Pencereden mevsimler döndükçe seyrettiğim bahçe. Her dem ılık koyun gibi, sinesinde daima fazladan yer bırakıyor kendi nuruna kavuşmak isteyenlere. Hz. Peygamber'in (sav) miracı gerçekleştikten sonra hayata döndüğündeki “yatağı henüz ılıktı” denilen kıvamı tutturan Yunus: “Belalardan çiçekler toplayıp sadrında bal etmiş / Ölüp ölmezden evvel nefsine kanın helal etmiş.” Diyor.
Şimdi hepimiz bahçedeyiz. O nefesin içinde kimimiz gübre, kimimiz tohum, kök, gövde, kimimiz meyve. Anın içinde farklı zamanı olanlar beraber hışırdıyor, beraber külleniyor bahçede.
Nerede dost? Sevenler biliyor.
“Kendi nefsinin illetin bilmeyen insan değildir / Hem ruhunun hakikatın bulmayan insan değildir” diyor Sinan Ümmi (ks). Gönül dostu görmezse gariptir. Nasıl görecek bunca dünya tüterken etekleri? Sevdiğine kavuşamadan, böylesine yakın olanı, zaten içinde olanı keşfedemeden, nasıl? Nasıl nikahlanacak sevdiğiyle, içinde genişleyecek aşkın, ta ki kendi olsun sırrı Zât'ın!
***
Özlemin doruğunda, ayrılıkların başlangıcında, ezilirse diye üzüldüğüm o yaprağa dokunuyorum, sen yokken. Mızrak gibi yüreğe saplanan, dalında parlayan ateş çiçeklerinden kıvılcımlar dağılıyor bahçeye.

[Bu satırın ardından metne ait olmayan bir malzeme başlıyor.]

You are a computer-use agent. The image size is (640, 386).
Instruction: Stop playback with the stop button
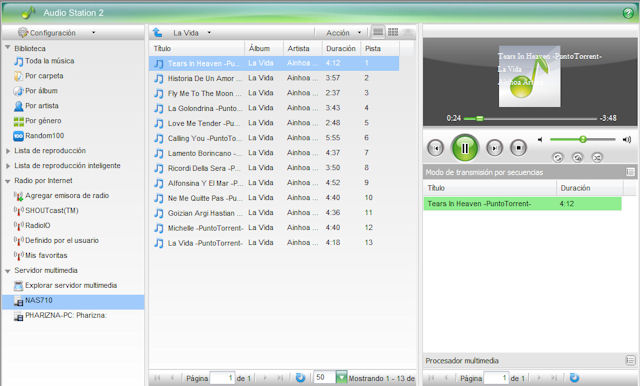pyautogui.click(x=518, y=147)
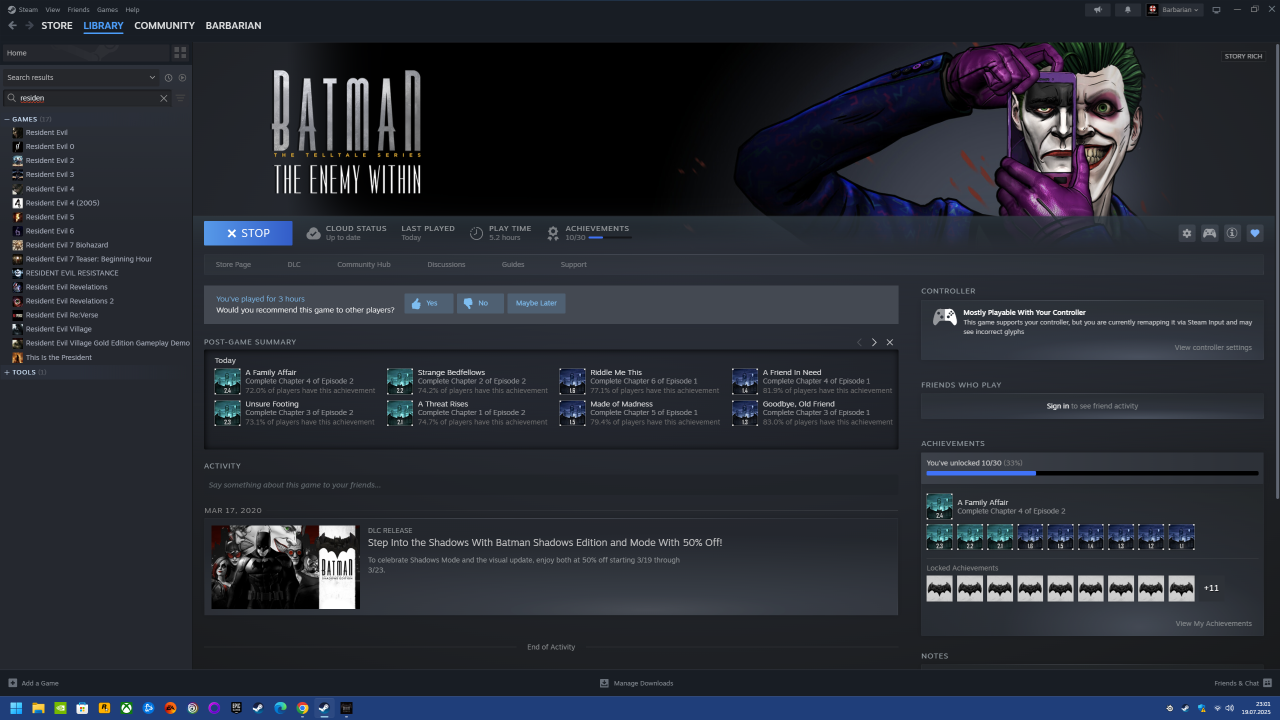This screenshot has height=720, width=1280.
Task: Click the controller layout icon
Action: tap(1209, 233)
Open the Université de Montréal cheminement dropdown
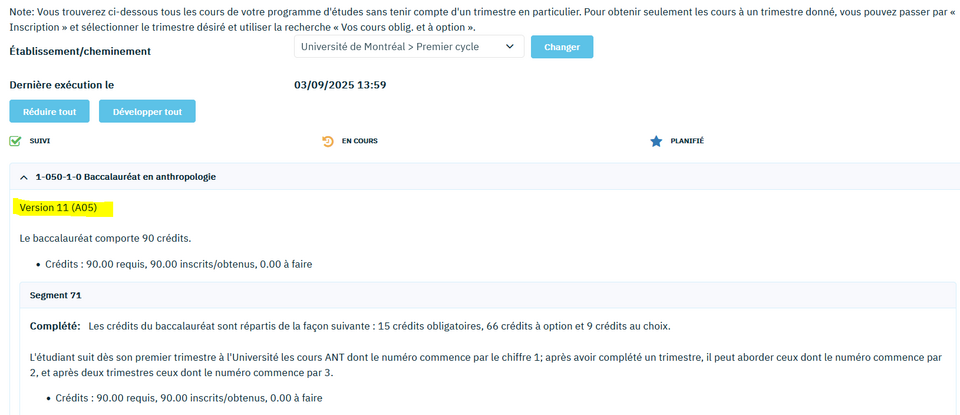 pyautogui.click(x=408, y=47)
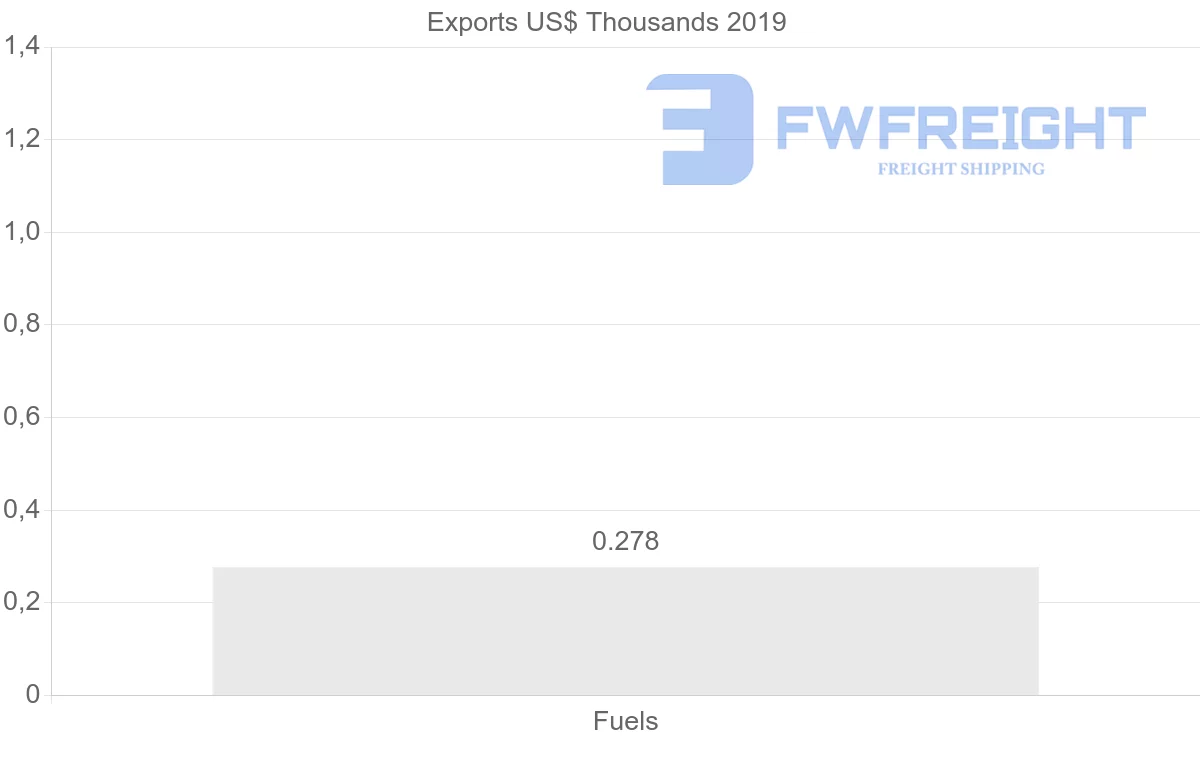The height and width of the screenshot is (763, 1200).
Task: Click the FWFREIGHT logo icon
Action: 700,129
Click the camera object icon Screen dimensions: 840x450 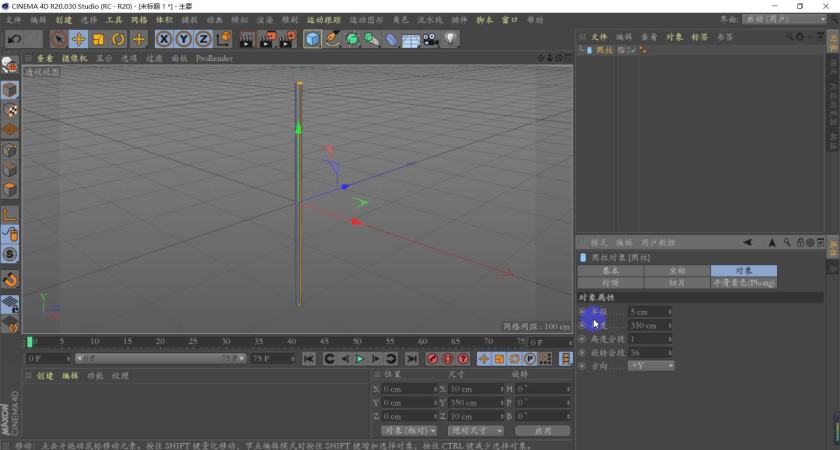tap(430, 39)
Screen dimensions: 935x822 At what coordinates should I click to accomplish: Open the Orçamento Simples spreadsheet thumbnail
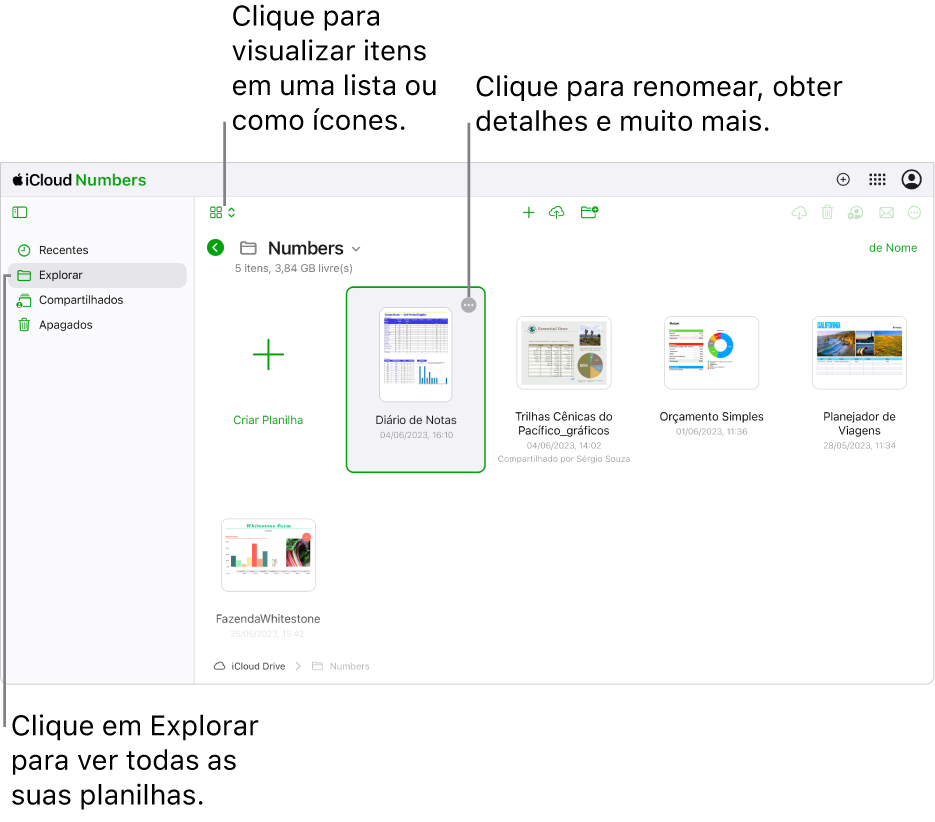[x=711, y=353]
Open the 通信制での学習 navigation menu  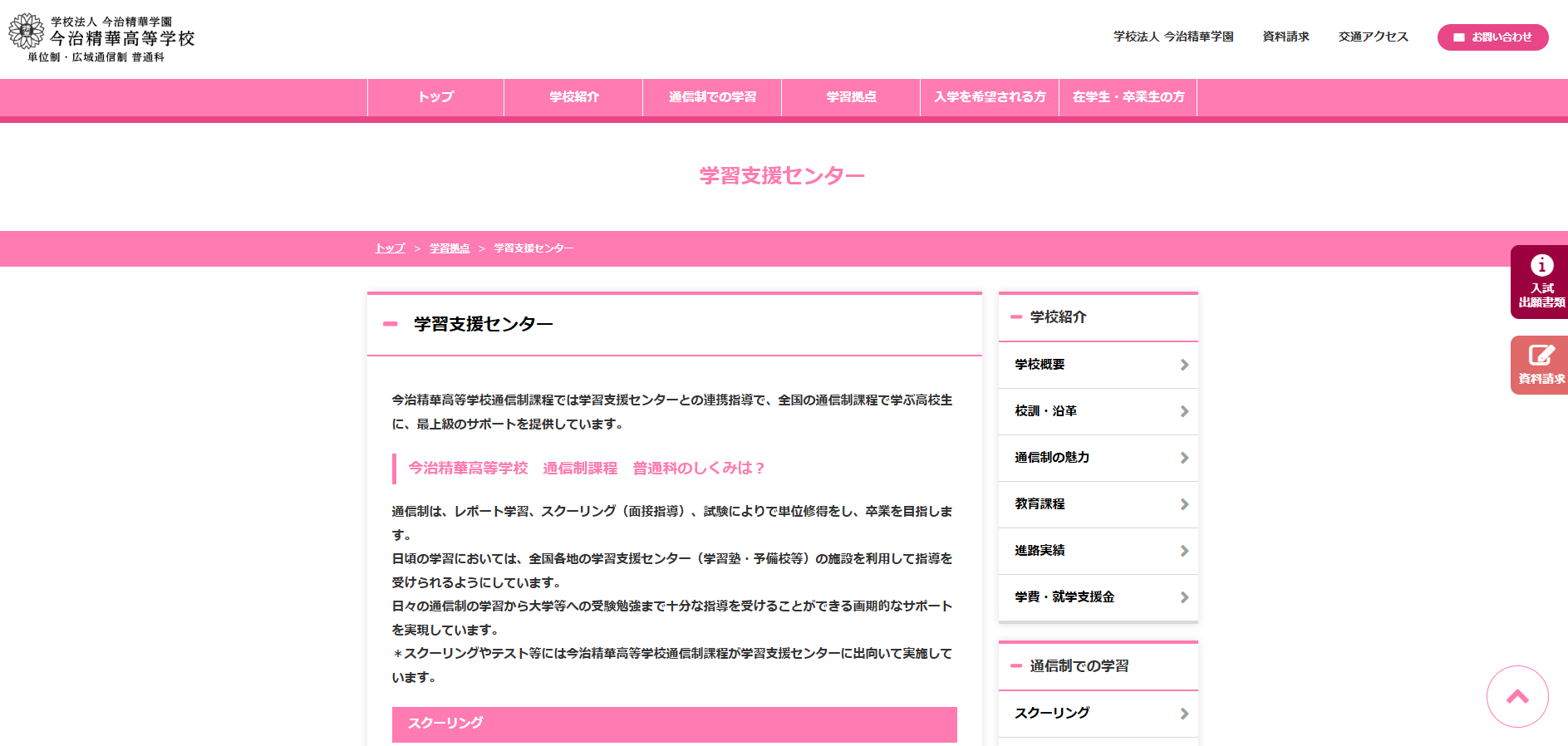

Ayrı ayrı çektiğimiz suyla köklerimizde, sönmeyen ateşin içinde birazdan ben olacaksın, ey aşık, hu sultanım, sen olacağım. “Gâhi eser yeller gibi / Gâhi taşar seller gibi / Gâh açar güller gibi / Vücudum bahar yaz eder.”
Böyle diyor Sinan Ümmi. Sarılar, beyazlar, turuncu, mor, mavi pembeler, kimi tek tek, kimi bir arada çatırdıyor, çatlıyor, açıyor, açılıyor, uçuşuyorlar. Nisan yağmurlarında sırılsıklam olgunlaşmayı bekliyor bahçede sümbül laleler, kiraz ve armut ağaçlarının, vişne ve çileğin çiçekleri, zambaklar, açılmakta olan güller.